AIM OF THE EXERCISE: Identify all lines in the listing that include the word "right", and copy them out.

AVAILABLE RECORDS START

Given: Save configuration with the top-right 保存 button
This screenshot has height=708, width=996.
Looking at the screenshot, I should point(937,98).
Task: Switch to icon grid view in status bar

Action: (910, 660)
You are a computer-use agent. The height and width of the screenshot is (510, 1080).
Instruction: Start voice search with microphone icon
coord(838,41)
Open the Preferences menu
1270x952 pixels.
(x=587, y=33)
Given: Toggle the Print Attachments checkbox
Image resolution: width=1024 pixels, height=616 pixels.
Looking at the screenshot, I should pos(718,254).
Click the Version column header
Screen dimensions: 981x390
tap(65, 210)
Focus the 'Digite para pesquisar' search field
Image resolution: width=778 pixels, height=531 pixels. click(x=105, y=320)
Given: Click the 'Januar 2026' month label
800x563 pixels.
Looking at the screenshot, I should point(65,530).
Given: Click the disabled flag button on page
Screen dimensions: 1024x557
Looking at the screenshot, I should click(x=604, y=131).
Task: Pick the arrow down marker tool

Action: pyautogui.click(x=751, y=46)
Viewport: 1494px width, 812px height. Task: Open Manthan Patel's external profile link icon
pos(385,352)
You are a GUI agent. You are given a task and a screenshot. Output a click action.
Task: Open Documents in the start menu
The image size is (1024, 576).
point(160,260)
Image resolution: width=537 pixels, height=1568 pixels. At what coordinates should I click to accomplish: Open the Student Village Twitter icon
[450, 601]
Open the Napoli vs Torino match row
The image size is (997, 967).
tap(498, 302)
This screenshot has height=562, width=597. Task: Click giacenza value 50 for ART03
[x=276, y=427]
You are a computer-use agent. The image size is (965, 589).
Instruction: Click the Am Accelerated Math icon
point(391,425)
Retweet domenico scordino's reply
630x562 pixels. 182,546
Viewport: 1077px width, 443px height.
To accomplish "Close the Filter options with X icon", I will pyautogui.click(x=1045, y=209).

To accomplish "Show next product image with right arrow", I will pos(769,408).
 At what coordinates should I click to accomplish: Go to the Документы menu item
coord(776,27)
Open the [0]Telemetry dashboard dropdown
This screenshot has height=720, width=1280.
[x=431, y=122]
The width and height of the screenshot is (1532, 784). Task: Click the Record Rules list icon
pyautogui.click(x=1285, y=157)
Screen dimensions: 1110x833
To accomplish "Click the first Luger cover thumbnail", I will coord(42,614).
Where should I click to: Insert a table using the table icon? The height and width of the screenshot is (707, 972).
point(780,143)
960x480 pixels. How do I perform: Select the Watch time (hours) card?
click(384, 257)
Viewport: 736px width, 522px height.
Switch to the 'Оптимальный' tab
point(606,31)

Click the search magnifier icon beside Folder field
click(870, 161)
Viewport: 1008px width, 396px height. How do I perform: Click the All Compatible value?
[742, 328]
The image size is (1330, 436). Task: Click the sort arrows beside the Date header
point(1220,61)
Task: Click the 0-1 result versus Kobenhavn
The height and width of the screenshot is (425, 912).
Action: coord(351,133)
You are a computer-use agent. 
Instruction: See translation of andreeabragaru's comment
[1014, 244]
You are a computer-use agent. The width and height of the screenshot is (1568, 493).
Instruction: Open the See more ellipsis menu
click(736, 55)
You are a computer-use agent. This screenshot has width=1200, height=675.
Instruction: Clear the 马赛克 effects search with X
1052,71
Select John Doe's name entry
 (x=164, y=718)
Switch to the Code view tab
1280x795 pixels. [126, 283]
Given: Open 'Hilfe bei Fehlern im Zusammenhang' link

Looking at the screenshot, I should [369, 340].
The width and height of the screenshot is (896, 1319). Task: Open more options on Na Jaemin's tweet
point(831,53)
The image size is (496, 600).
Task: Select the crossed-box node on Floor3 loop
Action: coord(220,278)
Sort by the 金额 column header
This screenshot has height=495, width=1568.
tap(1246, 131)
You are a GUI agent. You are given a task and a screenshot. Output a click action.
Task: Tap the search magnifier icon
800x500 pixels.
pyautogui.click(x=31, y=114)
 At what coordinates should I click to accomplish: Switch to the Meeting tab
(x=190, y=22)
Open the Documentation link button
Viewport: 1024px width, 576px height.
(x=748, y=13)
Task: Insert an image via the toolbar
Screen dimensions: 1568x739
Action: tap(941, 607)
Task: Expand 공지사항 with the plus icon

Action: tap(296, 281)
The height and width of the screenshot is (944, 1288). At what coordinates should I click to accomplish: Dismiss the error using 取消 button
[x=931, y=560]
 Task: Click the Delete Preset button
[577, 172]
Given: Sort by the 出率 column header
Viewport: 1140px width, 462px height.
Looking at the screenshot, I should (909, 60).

AVAILABLE RECORDS END

RESPONSE TO THIS EXERCISE:
Given: Save configuration with the top-right 保存 button
To accomplish "Show next product image with right arrow", I will pos(769,408).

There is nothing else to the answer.